O professor Cláudio Haddad, diretor do Instituto Brasileiro do Mercado de Capitais (Ibmec), abriu fogo contra o regime de reserva de mercado desfrutado pelos bancos. É o que explica por que o crédito é tão caro e por que apresenta volume tão baixo na economia: não passa de 32% do PIB.

Haddad foi mais longe. Diante de todo o estado-maior do Banco Central, ele denunciou a existência de uma renitente aliança tácita entre o sistema financeiro brasileiro e o próprio Banco Central. É esse conluio, segundo ele, que dificulta o aparecimento de novas instituições financeiras no Brasil que enfrentem os bancos. "Já fui diretor do Banco Central e sei disso. Os bancos fazem de tudo para boicotar o surgimento de qualquer concorrência nova ao mercado deles."

Ele explicou que a Lei 4595, que regula a matéria, é rígida demais. Foi elaborada nos tempos em que prevalecia a ideologia do controle, em nome da defesa do País contra o risco sistêmico (crise em cadeia da rede bancária). "Essa lei exagera na proteção aos bancos e impõe custos excessivos à sociedade."

O professor Rogério Werneck, da PUC carioca, centrou suas críticas à excessiva carga fiscal, enorme obstáculo ao crescimento econômico sustentável. "É um leviatã tributário."

Ele observa que, no período 1991-94, as receitas do setor público não passavam de 25,6% do PIB. Em apenas onze anos, foram para 37% do PIB. A explicação que ele dá para esse salto de 11,4 pontos porcentuais é a Constituição de 1988. Ao longo dos trabalhos da Constituinte, o único setor que não contou com representantes foi o governo federal, que foi passado para trás na maioria das matérias tributárias.

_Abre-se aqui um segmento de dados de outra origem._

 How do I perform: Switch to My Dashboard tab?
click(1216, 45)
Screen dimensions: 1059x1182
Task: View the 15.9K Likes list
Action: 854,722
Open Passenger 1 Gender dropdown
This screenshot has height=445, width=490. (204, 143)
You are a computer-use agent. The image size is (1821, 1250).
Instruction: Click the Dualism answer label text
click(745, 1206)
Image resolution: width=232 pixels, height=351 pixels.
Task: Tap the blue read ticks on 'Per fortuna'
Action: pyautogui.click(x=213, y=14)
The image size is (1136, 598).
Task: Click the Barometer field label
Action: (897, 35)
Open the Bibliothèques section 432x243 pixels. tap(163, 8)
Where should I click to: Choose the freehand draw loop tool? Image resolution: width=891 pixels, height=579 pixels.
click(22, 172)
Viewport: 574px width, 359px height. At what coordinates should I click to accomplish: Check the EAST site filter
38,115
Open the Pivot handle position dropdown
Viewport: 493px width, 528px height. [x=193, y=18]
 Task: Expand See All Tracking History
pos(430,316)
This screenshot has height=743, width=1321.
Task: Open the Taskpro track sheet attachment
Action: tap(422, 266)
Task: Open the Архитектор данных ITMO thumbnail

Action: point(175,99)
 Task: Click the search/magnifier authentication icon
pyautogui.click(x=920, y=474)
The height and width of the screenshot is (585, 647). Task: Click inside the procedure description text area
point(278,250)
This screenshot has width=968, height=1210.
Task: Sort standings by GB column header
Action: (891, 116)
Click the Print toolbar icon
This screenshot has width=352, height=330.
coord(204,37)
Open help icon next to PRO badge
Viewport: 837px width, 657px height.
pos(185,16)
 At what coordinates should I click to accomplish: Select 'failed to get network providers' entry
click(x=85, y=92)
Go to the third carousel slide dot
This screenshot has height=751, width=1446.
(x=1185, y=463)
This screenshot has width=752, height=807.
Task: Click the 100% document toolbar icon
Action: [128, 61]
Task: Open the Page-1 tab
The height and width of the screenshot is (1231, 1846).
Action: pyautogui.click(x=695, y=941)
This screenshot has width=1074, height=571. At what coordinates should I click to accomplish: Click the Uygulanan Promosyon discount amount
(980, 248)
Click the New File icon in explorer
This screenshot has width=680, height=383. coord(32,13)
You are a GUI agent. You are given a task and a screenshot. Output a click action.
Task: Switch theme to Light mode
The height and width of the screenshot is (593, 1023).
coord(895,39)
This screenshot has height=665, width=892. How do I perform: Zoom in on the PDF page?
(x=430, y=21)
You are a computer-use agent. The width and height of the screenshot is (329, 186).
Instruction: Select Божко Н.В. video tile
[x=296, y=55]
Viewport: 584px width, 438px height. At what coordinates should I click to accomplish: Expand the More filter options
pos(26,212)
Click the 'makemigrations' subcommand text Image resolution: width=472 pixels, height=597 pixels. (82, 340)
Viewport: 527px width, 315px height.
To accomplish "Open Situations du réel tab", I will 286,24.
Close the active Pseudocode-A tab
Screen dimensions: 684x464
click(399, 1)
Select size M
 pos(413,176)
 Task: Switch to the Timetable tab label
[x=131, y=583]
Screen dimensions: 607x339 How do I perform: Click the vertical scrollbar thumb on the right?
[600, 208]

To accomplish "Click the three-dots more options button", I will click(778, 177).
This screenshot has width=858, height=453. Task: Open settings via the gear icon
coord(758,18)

Para compensar essa lacuna, os anos seguintes foram dedicados à escalada tributária, sustentada pelo governo federal com toda a sorte de artimanhas políticas.

E Werneck arremata: "Muita gente afirma que esse salto da carga tributária foi dado para sustentar os juros altos. Nada disso; essa carga tributária existe para garantir a farra.

Agora, uma observação sobre a inflação (veja o gráfico). Os analistas do mercado já vinham projetando uma inflação de 3,74% para todo este ano. Depois de conhecido o avanço do IPCA de junho, de apenas 0,19%, é muito provável que as projeções do setor privado caiam ainda mais, coisa a conferir nas próximas edições da Pesquisa Focus, do Banco Central.

Esses prognósticos têm um problema: não levam em conta o reajuste quase inevitável nos preços dos combustíveis depois das eleições.

O último reajuste da gasolina foi em setembro do ano passado, quando o petróleo valia US$ 66 por barril de 159 litros. Sexta-feira, fechou em Nova York a US$ 74. Mesmo que sejam graduais, os próximos reajustes provocarão certo estrago na inflação. Nas próximas semanas, analistas e consultores deverão considerar esse impacto nos seus prognósticos.